*Study material:*
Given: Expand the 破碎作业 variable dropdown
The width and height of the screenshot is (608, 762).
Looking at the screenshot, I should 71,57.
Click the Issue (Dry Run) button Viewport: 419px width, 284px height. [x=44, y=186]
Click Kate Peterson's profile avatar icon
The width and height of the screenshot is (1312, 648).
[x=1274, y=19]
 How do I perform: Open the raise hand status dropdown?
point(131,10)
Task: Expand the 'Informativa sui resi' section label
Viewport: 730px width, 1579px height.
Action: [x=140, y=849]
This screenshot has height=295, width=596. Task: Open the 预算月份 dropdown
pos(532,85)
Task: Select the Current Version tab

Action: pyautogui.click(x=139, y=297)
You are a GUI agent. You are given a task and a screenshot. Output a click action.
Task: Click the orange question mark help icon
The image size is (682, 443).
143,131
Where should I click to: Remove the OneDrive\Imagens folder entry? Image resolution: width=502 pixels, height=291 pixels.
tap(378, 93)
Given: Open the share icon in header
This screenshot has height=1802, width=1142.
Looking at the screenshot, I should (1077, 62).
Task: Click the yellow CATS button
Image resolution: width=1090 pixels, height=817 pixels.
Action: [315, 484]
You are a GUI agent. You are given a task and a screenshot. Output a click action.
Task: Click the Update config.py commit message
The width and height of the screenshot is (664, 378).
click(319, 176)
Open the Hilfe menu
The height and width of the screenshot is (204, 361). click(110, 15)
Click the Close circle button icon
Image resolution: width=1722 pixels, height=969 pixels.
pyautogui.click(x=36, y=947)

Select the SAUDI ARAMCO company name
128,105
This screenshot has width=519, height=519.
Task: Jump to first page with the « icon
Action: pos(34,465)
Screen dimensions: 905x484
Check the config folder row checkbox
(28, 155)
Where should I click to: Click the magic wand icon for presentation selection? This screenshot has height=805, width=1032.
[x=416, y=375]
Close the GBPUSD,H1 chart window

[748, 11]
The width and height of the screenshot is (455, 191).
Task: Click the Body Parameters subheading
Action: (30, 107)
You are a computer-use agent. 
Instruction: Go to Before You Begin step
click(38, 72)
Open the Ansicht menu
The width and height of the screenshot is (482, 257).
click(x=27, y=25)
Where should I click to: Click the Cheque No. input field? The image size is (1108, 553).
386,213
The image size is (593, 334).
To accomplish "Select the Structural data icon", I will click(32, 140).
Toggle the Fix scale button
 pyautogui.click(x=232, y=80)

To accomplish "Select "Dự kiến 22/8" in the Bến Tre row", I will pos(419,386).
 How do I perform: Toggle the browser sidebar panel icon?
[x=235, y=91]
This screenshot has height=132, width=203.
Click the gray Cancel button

*Problem:*
Using the listing above, pull out all lines that hold the word "Expand".

*Exercise output:*
Given: Expand the 破碎作业 variable dropdown
Task: Expand the 'Informativa sui resi' section label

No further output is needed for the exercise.